Organising a concert or festival requires hard work and comes with responsibilities. One of the tasks for an organiser is clearing the copyrights for the music played at the event. In most cases, such clearance is sought via copyright collecting societies, such as SABAM in Belgium.
In 2017, SABAM – which has a monopoly for music author rights – unilaterally decided to increase its tariffs for festivals and concerts. Over thirty organisers joined forces and brought proceedings against SABAM for unfair market practices and abuse of dominant position.
The dispute has been taken to the European level, following two recent judgments. Both the European Commission and the Court of Justice of the EU (‘CJEU’) have been asked to ‘shine a light’ on SABAM’s tariffs.
First instance: SABAM’s tariffs are unlawful
On 12 April 2018, the Dutch-speaking Commercial Court of Brussels ruled in favour of the organisers. The Court found that SABAM was indeed guilty of unfair market practices and had abused its dominant position, by, among other things:
- increasing the tariffs for festivals to a considerable level (by up to 37%);
- refusing to deduct costs other than reservation costs, VAT, municipal taxes, public transport costs from the basis for calculating the fees;
- failing to take sufficient account of the number of works from Sabam’s repertoire that are performed;
- applying very high minimum tariffs that are disproportionate to the works that were performed.
Appeal: ‘amicus curiae’ requested from the Commission
SABAM appealed the Commercial Court’s judgment. In its judgment of 10 April 2019, the Court of Appeal of Brussels decided to stay the proceedings to request an ‘amicus curiae’ (i.e. a non-binding opinion) from the European Commission. More specifically, the Court has requested the Commission to:
- give its opinion on SABAM’s tariffs and tariff structure in light of the prohibition set out in Article 102 TFEU, in particular to compare the tariffs and tariff structure of SABAM with those of other collective societies with a similar objective to that of SABAM and which have a monopoly in the EU, together with a substantive opinion on whether there is an infringement of competition law (Article 102 TFEU); and
- provide for information of a procedural nature, more specifically whether the Commission is aware of similar cases or of any litigation or measure that might be pending at the European Union level.

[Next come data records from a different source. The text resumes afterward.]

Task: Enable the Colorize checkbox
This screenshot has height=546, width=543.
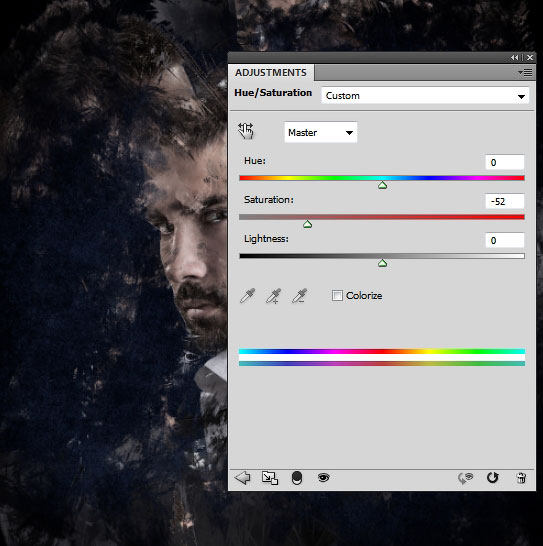Action: 337,296
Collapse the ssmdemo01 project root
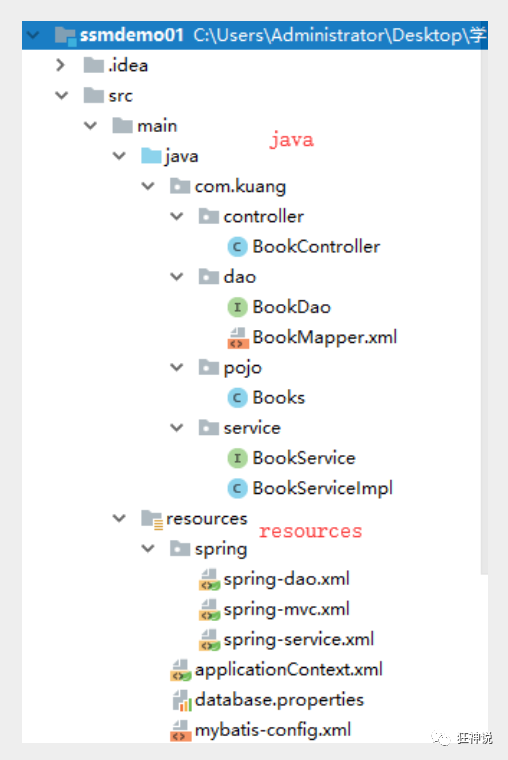508x760 pixels. coord(33,35)
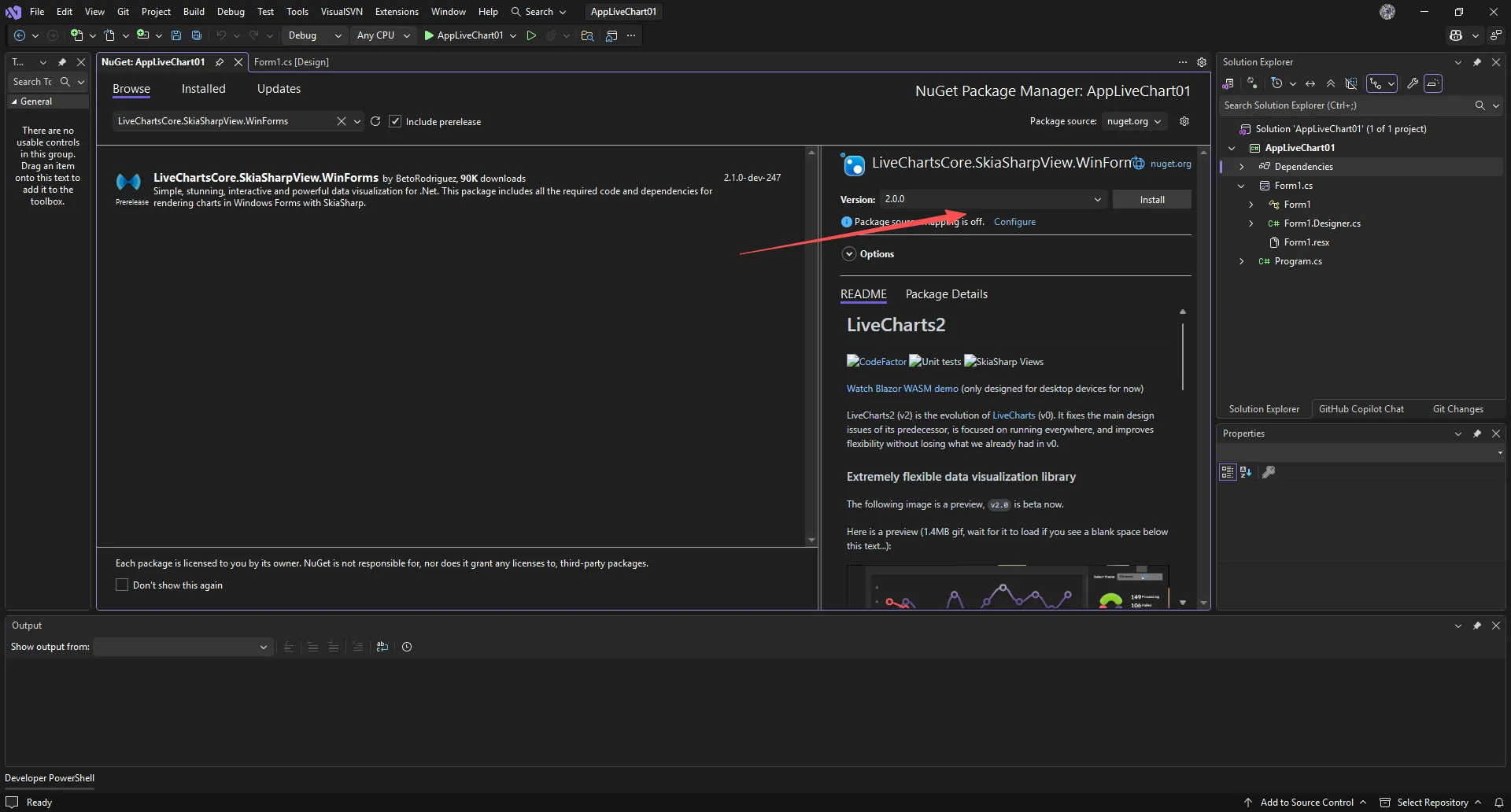Screen dimensions: 1511x812
Task: Expand the Dependencies tree node
Action: pyautogui.click(x=1241, y=167)
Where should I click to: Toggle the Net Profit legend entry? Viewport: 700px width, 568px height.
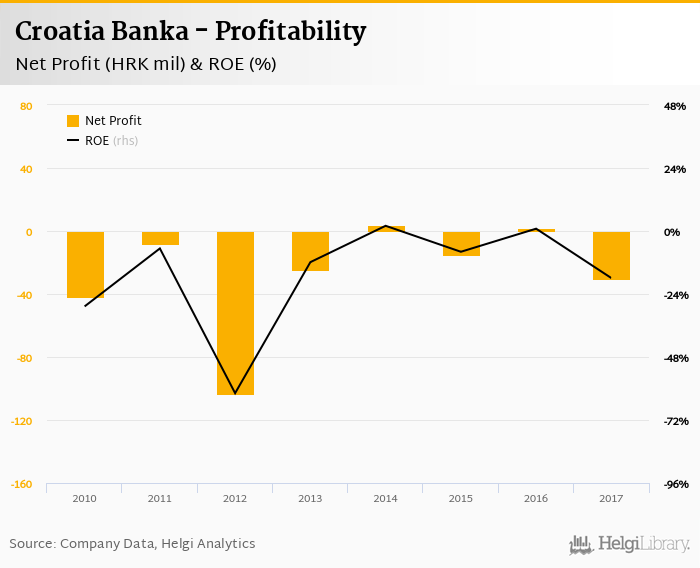pyautogui.click(x=113, y=121)
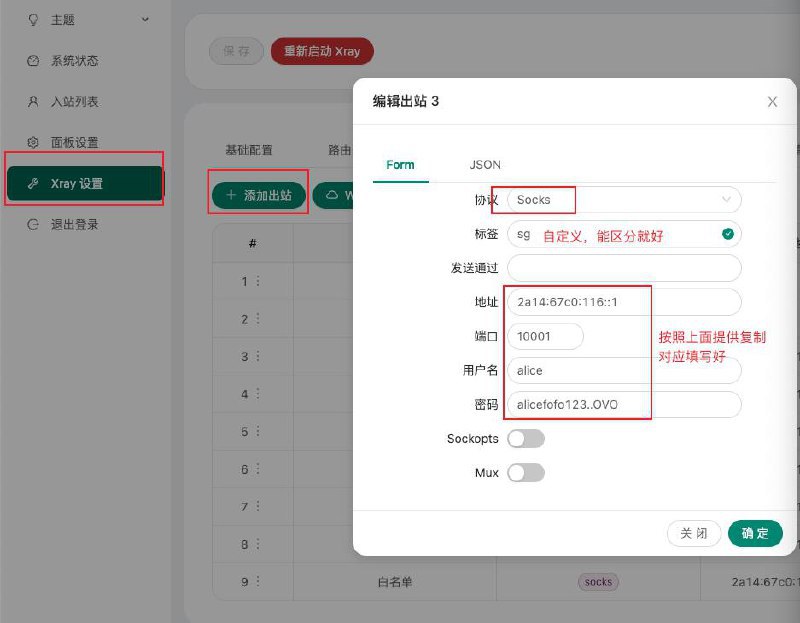This screenshot has height=623, width=800.
Task: Click the Xray 设置 wrench icon
Action: tap(33, 184)
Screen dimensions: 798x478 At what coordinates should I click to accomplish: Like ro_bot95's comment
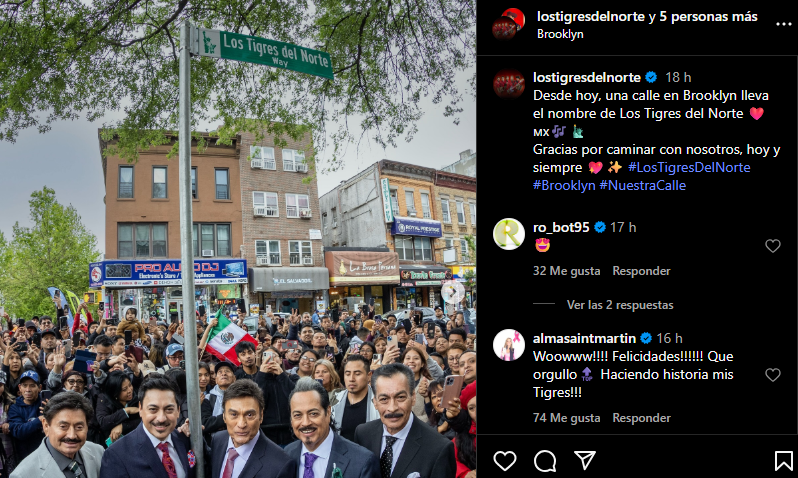(x=773, y=246)
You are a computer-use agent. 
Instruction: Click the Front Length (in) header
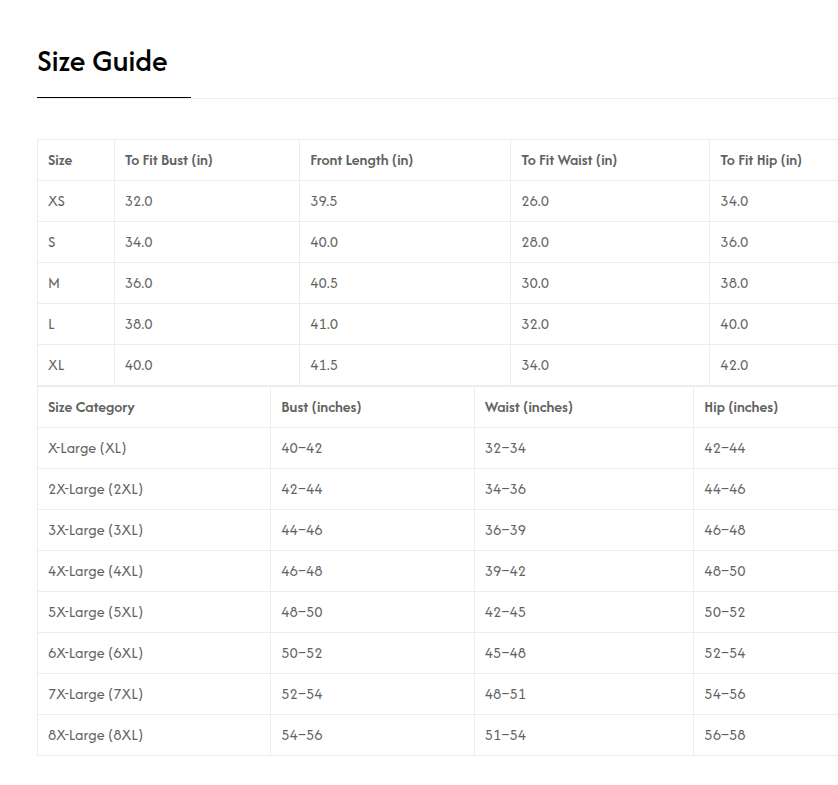pyautogui.click(x=361, y=160)
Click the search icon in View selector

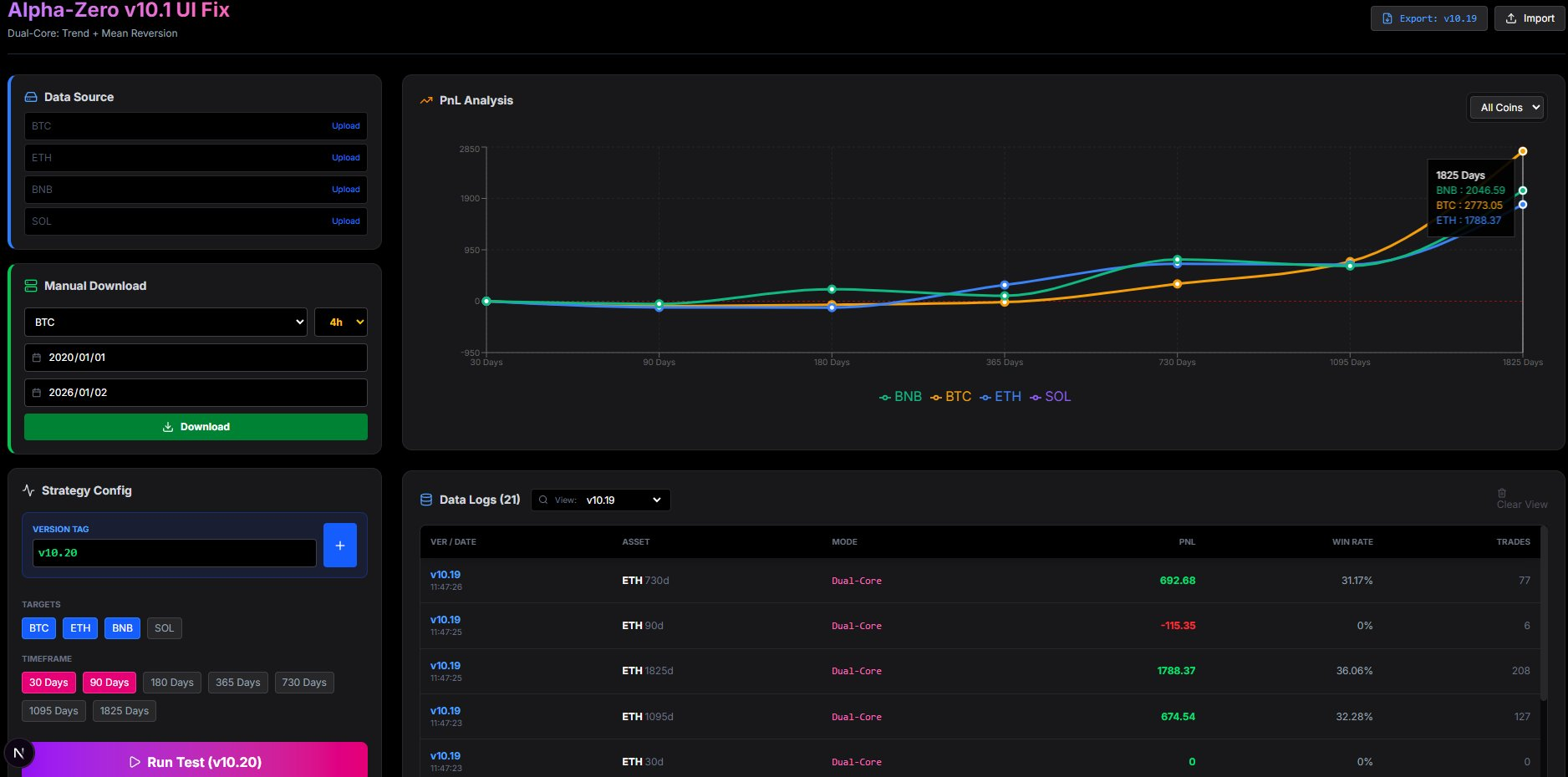point(543,500)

Parallel proceedings: referral to the CJEU for a preliminary ruling
In another case between SABAM and two other festivals, the Commercial Court of Antwerp decided to stay the proceedings as well and to refer the case to the CJEU for a preliminary ruling. The two questions that have been referred are:
“Should Article 102 TFEU, whether or not read in conjunction with Article 16 of Directive 2014/26/EU on collective management of copyright and related rights and multi-territorial licensing of rights in musical works for online use in the internal market, be interpreted as meaning that there is an abuse of a dominant position when a collecting society which has a factual monopoly in a Member State applies a remuneration model based, inter alia, on the turnover of organisers of musical events in respect of the right to communicate musical works to the public,
- using a fixed ‘disc’ rate instead of a rate which takes account of the precise share (using ever evolving technical means) of the repertoire protected by the collecting society in the music played during the event?
- that licence fees also depend on external elements, such as the income price, the prices of consumptions, the artistic budget for the performers and the budget for other elements, such as décor?”
Up next: the waiting game
It will be interesting to see how the European Commission fulfills its role as ‘amicus curiae’ of the Brussels Court of Appeal and what the CJEU’s answer will be to the request for a preliminary ruling from the Antwerp Commercial Court, as they might no doubt also have an impact on the practices of and complaints and proceedings launched against other collecting societies in the EU.